An open API service indexing awesome lists of open source software.

https://github.com/timboudreau/niothing

NioThing - it's sort of like nothing, but asynchronous
https://github.com/timboudreau/niothing

Last synced: 11 months ago
JSON representation

NioThing - it's sort of like nothing, but asynchronous

Awesome Lists containing this project

README

          

NioThing
========

The answer to a little challenge presented to me by Jon Locke: *Say you have a very large file,
(say, map data) with well-defined sections you know the offsets of a priori, and you want to
parallelize processing those sections, and you need to pass that to foreign code that expects
an `InputStream` for each region*.

This is a little library to make that specific task easy.
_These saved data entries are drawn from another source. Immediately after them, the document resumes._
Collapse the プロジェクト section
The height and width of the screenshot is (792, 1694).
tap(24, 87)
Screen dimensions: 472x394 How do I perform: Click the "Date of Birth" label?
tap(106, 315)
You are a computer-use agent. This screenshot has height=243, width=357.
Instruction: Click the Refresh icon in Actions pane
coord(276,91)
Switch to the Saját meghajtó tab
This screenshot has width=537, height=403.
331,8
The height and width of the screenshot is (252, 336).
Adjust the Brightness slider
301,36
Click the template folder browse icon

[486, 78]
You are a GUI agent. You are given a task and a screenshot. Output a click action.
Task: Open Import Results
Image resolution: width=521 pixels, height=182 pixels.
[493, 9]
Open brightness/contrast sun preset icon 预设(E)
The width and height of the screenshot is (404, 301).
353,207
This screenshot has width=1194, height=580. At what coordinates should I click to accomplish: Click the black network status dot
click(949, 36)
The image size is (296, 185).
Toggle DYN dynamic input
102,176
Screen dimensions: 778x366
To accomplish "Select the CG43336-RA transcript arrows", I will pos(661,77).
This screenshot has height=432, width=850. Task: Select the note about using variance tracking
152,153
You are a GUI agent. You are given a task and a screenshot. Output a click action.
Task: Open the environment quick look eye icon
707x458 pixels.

It comes in two layers:

* You can just use `SplitFile` and get an `Iterator`
* Minor caveat - if you call the iterator concurrently, synchronize on it so another thread doesn't
remove the element you're about to fetch before you can call `next()`
* You can use `SplitFileProcessor.process()`, implement a few tiny classes and pass it
a file, some regions and a thread pool and let it take care of parallelizing it and feeding
you results

It memory-maps the total range of bytes you're going to read, and then feeds your code
multiple `InputStream` instances each of which wraps an NIO `MappedByteBuffer` with the bytes from that
region, and which can be accessed concurrently. So legacy code is happy, it looks like
old-fashioned I/O code, but most of the time you'll be reading from the disk cache.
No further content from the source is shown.